++++ SUPPLIED INFORMATION

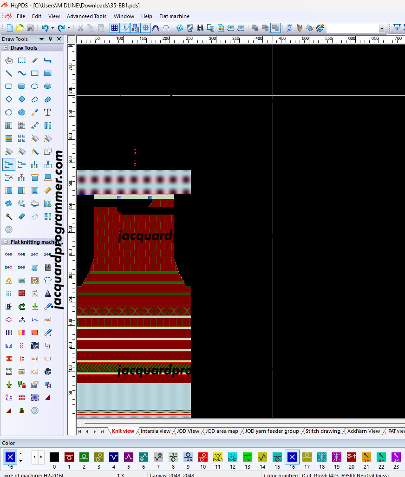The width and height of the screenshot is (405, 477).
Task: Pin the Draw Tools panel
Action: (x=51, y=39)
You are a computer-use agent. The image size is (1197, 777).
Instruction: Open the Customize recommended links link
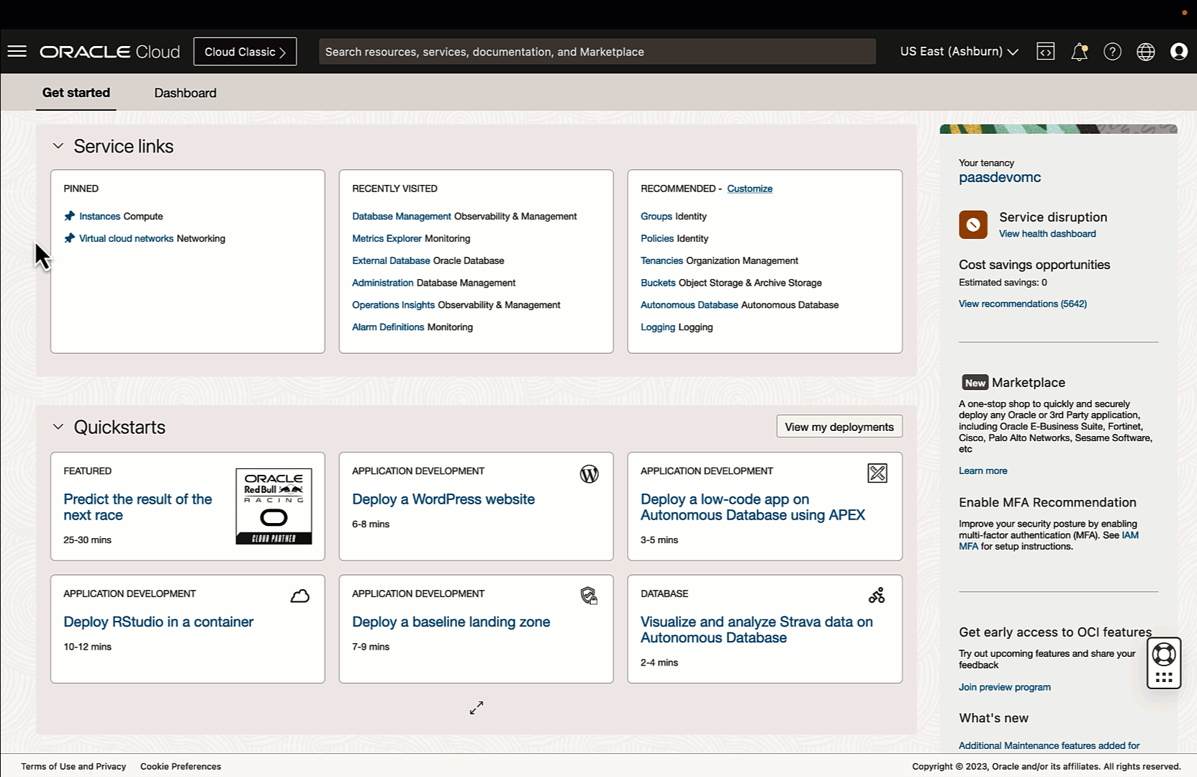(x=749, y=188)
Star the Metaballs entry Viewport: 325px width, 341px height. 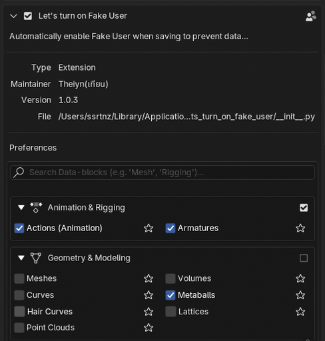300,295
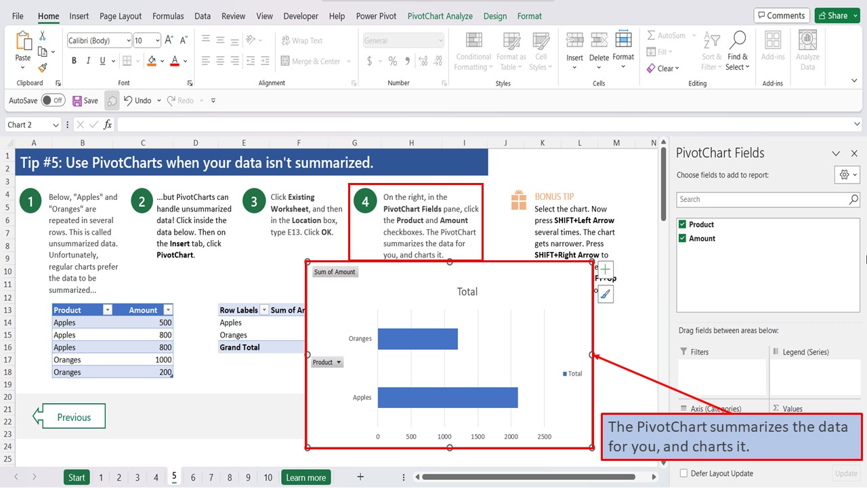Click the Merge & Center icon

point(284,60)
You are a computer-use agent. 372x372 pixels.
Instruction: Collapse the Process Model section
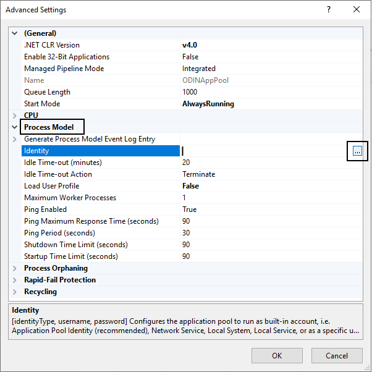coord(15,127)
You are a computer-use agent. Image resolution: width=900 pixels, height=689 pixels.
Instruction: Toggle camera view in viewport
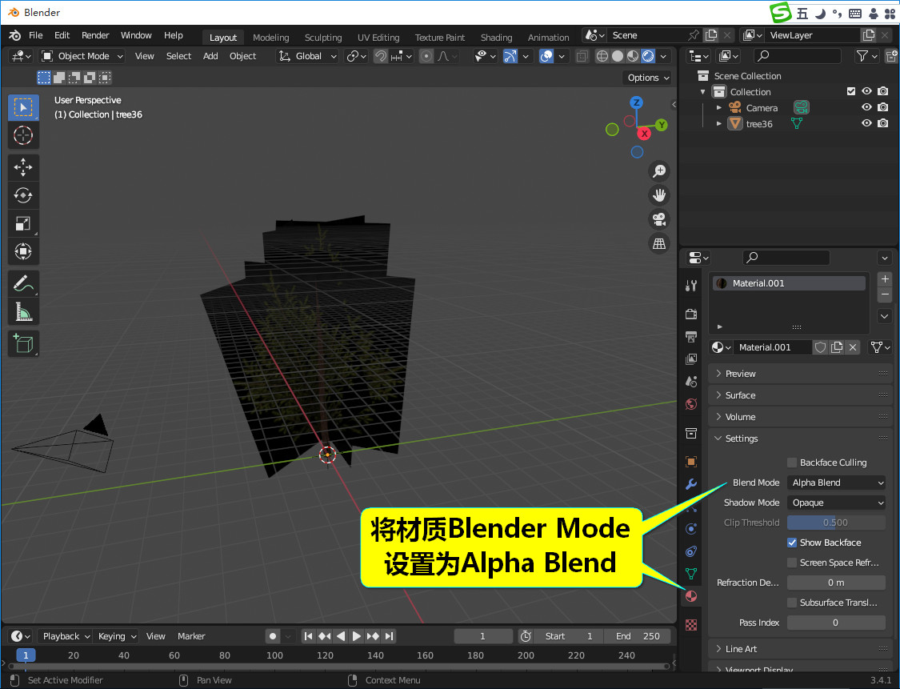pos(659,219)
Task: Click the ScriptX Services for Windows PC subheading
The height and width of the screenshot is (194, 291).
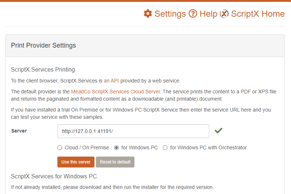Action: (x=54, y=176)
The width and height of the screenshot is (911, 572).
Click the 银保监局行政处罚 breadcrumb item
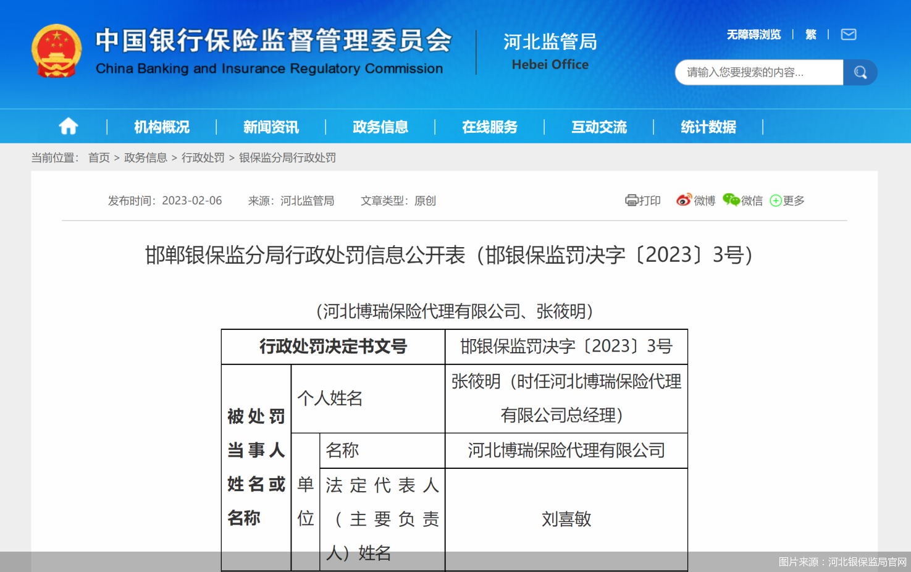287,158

++++++++

Reproduce every line from the one containing "You are a computer-use agent. 372x372 pixels." through the end of the lines, inclusive, keeping all text and adding 27 to each coordinate in the answers. Leave the pictures out.

You are a computer-use agent. 372x372 pixels.
Instruction: Collapse the Process Model section
coord(42,154)
You are a computer-use agent. Image resolution: width=900 pixels, height=689 pixels.
Instruction: Toggle camera view in viewport
pos(686,246)
Task: Click the ScriptX Services for Windows PC subheading
The height and width of the screenshot is (194, 291).
Action: (x=81, y=203)
The width and height of the screenshot is (911, 572).
Click the 银保监局行政处罚 breadcrumb item
314,185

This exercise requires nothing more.